Moqtada al-Sadr acusa EUA de não ter palavra

O movimento do clérigo radical xiita Moqtada al-Sadr, contrário à presença americana no Iraque, acusou neste domingo os Estados Unidos de não ter palavra, depois que o general Raymond Odierno afirmou que militares do país permanecerão no Iraque depois de junho de 2009.

AFP |

"Como havíamos previsto, as declarações são contrárias ao acordo de segurança", declarou à AFP o chefe do escritório político do movimento Sadr na cidade sagrada de de Najaf, Liwaa Sumeissim.

"Se rejeitamos o acordo é porque estávamos absolutamente convencidos de que os americanos nunca se sentirão comprometidos, sobretudo se isto for contra os motivos que os fizeram vir ao Iraque", acrescentou.

No sábado, durante uma visita surpresa à base militar de Balad, ao norte de Bagdá, do secretário de Defesa dos Estados Unidos, Robert Gates, o general Odierno revelou que militares americanos permanecerão em cidades do Iraque depois de junho de 2009 para aconselhar e treinar o Exército iraquiano.

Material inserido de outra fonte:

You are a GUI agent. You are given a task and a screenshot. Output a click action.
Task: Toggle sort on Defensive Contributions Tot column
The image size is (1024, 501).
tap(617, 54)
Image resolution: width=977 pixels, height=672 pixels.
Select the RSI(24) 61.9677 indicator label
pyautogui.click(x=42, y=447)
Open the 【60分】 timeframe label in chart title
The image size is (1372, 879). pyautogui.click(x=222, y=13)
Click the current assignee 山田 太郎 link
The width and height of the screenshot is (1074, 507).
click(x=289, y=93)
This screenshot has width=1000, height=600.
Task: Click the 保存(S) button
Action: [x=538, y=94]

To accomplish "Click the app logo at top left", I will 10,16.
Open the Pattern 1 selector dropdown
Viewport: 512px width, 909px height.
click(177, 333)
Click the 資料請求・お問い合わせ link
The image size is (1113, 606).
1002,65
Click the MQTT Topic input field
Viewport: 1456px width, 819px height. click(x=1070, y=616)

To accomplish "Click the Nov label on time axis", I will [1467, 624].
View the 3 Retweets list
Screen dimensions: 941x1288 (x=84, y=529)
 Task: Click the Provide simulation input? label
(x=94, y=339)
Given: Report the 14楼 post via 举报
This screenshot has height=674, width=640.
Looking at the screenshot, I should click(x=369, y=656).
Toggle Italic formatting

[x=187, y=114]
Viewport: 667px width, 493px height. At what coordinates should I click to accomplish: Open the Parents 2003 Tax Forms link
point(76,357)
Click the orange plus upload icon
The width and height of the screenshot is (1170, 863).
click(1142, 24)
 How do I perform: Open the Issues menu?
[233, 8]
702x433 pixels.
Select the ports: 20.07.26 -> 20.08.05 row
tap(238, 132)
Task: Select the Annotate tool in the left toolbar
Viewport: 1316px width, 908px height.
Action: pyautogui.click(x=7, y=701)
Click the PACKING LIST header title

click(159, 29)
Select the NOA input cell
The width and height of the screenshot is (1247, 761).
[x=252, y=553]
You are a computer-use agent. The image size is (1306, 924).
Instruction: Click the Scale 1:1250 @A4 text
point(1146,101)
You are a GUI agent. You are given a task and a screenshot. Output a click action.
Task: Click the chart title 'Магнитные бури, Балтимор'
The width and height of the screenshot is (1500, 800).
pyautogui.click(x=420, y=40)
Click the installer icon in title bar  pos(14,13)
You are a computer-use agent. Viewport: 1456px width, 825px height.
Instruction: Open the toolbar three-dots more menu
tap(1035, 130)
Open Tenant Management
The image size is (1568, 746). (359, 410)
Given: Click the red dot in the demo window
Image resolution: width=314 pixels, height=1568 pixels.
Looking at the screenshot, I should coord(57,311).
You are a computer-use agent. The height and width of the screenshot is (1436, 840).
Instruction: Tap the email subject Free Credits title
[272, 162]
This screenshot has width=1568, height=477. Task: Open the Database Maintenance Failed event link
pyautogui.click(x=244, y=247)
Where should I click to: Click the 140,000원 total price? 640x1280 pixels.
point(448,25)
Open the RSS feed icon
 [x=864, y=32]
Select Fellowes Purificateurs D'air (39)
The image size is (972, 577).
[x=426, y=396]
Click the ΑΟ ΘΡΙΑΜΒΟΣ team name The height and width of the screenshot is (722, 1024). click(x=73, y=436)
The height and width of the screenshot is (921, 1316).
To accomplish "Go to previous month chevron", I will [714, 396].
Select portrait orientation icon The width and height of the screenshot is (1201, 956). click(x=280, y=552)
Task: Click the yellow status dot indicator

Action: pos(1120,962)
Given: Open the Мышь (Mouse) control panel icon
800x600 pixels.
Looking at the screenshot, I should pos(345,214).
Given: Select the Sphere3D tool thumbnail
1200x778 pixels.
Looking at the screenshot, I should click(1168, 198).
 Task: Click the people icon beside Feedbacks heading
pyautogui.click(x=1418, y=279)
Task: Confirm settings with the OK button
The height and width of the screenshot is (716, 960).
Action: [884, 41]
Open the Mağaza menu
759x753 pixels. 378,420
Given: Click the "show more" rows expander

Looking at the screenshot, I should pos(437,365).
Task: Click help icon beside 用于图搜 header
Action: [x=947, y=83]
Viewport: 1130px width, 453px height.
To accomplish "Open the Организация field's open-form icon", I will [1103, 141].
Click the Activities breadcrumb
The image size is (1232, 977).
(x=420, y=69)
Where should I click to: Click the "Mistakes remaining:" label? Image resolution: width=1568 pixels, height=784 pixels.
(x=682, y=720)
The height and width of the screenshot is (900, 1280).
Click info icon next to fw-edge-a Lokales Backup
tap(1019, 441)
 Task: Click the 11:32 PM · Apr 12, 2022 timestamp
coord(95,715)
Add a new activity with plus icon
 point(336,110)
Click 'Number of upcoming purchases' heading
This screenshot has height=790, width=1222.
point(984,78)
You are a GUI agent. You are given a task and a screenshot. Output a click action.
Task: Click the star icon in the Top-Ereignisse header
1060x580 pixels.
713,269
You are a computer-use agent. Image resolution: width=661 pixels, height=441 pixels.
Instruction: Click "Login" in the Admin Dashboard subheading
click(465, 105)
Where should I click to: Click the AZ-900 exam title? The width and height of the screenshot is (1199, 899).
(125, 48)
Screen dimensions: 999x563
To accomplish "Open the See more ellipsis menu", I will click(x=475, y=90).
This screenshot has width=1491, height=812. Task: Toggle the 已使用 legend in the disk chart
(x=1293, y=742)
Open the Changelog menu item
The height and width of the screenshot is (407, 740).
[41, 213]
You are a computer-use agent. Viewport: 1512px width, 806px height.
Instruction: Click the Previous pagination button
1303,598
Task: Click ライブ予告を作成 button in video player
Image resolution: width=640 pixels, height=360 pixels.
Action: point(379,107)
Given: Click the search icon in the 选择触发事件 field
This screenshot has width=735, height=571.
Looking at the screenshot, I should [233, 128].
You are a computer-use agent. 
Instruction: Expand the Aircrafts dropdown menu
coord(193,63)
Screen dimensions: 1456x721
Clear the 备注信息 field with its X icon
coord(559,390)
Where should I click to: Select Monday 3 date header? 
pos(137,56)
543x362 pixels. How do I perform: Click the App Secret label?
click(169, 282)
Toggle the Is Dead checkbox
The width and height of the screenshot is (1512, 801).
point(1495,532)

"Não acreditamos que a administração americana se sinta obrigada pelo acordo e estamos convencidos de que encontrará qualquer pretexto para manter suas tropas no Iraque depois da data limite fixada para o fim de 2011", acrescentou o dirigente sadrista.

O acordo de segurança assinado entre Bagdá e Washington prevê que as unidades de combate americanas deixem o Iraque até 30 de junho de 2009, segundo Odierno, que depois acrescentou: "Continuaremos dando nossa assistência às equipes de transição. Seguiremos fornecendo conselheiros às forças de segurança".